• _EXERCISE AIM_
Give back, unchanged, the lines from the one containing "Task: Click the divider" to the end of the listing, inclusive of both.

• _PROVIDED INFORMATION_
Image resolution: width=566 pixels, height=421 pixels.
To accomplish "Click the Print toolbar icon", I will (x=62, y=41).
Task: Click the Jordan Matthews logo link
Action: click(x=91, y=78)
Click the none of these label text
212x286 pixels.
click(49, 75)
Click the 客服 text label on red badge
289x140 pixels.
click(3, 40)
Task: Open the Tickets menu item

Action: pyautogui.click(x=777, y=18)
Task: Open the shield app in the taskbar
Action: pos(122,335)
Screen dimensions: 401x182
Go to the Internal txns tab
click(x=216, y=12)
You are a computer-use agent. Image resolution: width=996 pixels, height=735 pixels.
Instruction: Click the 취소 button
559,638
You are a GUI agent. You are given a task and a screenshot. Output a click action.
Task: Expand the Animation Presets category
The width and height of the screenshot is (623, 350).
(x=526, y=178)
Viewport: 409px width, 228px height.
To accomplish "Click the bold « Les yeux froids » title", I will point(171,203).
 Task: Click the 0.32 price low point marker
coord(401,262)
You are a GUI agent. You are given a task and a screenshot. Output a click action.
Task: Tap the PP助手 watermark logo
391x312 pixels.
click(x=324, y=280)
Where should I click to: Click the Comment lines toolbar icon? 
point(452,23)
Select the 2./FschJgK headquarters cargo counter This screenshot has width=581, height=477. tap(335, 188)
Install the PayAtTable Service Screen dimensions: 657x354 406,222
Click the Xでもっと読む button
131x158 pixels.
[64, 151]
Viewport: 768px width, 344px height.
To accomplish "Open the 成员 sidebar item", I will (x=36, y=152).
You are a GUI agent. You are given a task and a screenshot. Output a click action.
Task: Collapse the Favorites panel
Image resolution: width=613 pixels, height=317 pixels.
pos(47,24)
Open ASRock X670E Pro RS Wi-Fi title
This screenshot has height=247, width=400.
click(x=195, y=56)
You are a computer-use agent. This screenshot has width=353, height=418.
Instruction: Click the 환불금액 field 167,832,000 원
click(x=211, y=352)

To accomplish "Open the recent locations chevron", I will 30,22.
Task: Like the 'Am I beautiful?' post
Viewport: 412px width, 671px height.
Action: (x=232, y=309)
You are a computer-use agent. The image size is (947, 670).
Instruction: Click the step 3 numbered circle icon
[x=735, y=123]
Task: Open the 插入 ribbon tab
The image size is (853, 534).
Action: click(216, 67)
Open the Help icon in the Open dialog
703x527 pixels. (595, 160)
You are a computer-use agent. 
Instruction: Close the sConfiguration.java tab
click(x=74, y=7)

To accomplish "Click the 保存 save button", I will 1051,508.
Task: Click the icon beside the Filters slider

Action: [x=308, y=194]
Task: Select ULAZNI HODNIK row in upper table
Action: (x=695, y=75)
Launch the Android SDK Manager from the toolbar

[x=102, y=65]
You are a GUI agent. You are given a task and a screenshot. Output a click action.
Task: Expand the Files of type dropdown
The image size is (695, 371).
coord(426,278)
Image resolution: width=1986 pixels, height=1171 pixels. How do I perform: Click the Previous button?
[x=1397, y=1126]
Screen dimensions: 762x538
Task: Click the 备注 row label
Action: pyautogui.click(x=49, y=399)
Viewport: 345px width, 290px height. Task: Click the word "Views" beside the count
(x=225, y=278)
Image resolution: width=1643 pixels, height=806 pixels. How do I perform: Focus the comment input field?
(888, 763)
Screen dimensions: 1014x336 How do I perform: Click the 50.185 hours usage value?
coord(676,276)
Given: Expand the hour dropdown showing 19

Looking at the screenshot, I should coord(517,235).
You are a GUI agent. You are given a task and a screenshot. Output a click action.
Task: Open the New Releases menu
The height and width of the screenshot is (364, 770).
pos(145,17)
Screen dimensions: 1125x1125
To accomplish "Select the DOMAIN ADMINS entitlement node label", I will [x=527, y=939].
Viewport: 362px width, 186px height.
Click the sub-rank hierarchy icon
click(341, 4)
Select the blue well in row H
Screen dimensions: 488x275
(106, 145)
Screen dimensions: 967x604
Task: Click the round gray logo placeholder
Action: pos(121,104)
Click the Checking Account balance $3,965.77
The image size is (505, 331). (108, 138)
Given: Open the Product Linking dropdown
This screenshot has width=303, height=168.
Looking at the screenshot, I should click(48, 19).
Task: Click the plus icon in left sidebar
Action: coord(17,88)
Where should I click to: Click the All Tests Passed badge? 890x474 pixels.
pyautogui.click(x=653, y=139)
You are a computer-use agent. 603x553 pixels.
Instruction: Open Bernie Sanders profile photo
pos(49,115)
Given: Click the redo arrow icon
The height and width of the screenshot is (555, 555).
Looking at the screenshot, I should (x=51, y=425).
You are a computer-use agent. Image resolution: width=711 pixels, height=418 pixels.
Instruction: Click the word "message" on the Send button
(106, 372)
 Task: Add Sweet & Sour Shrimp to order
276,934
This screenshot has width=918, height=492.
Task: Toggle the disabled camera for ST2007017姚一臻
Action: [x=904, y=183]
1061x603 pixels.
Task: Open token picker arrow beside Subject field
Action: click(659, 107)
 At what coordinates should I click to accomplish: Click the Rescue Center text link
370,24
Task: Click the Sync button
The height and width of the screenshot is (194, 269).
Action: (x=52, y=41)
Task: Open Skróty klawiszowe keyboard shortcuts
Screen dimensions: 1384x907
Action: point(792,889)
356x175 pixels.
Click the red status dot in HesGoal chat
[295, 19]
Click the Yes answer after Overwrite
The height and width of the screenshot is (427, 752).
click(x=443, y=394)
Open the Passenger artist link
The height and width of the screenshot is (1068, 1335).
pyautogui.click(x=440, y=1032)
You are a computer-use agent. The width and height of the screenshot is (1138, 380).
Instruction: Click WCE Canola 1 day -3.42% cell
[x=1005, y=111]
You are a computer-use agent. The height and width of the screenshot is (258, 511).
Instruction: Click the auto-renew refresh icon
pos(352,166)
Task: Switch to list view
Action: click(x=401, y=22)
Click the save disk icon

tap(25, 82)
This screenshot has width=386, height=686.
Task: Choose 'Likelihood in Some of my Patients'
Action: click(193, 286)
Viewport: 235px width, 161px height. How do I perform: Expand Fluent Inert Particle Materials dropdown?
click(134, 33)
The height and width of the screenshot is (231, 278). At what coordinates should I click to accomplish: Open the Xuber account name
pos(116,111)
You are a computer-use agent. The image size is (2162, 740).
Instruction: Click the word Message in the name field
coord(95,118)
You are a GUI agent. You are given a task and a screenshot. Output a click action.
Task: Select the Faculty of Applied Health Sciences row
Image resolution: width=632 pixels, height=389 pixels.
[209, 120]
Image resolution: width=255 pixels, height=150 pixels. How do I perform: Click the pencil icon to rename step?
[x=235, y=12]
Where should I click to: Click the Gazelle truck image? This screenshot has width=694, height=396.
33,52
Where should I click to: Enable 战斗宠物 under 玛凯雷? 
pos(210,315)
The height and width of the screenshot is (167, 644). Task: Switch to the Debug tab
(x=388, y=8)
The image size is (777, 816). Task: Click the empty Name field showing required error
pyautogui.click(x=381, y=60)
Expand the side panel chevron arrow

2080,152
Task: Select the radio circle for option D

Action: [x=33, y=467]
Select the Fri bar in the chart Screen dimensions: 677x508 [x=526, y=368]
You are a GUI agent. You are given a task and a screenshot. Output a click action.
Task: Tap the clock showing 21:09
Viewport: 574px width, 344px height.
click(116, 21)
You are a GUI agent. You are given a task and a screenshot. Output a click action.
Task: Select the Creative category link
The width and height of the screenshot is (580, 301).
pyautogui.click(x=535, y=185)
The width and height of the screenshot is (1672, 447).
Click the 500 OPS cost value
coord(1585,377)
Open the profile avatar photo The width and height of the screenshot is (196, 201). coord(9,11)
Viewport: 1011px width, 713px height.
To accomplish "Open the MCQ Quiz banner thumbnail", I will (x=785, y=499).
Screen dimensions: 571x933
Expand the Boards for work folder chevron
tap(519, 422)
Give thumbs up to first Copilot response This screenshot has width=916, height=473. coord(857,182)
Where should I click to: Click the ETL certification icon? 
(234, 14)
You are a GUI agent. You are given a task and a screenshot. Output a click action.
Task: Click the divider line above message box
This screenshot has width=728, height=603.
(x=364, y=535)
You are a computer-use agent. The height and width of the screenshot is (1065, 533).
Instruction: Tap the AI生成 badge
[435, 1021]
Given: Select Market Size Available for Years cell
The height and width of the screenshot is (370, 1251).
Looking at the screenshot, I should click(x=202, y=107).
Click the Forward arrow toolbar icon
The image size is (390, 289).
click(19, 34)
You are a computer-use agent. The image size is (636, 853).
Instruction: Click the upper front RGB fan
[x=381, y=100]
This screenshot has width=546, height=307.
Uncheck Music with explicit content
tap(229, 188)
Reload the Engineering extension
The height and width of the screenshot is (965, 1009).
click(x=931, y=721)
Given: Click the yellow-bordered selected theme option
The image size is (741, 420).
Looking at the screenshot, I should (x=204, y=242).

• _RESPONSE_
Task: Click the divider line above message box
This screenshot has width=728, height=603.
(x=364, y=535)
You are a computer-use agent. The height and width of the screenshot is (1065, 533).
Instruction: Tap the AI生成 badge
[435, 1021]
Given: Select Market Size Available for Years cell
The height and width of the screenshot is (370, 1251).
Looking at the screenshot, I should click(x=202, y=107).
Click the Forward arrow toolbar icon
The image size is (390, 289).
click(19, 34)
You are a computer-use agent. The image size is (636, 853).
Instruction: Click the upper front RGB fan
[x=381, y=100]
This screenshot has width=546, height=307.
Uncheck Music with explicit content
tap(229, 188)
Reload the Engineering extension
The height and width of the screenshot is (965, 1009).
click(x=931, y=721)
Given: Click the yellow-bordered selected theme option
The image size is (741, 420).
Looking at the screenshot, I should (x=204, y=242).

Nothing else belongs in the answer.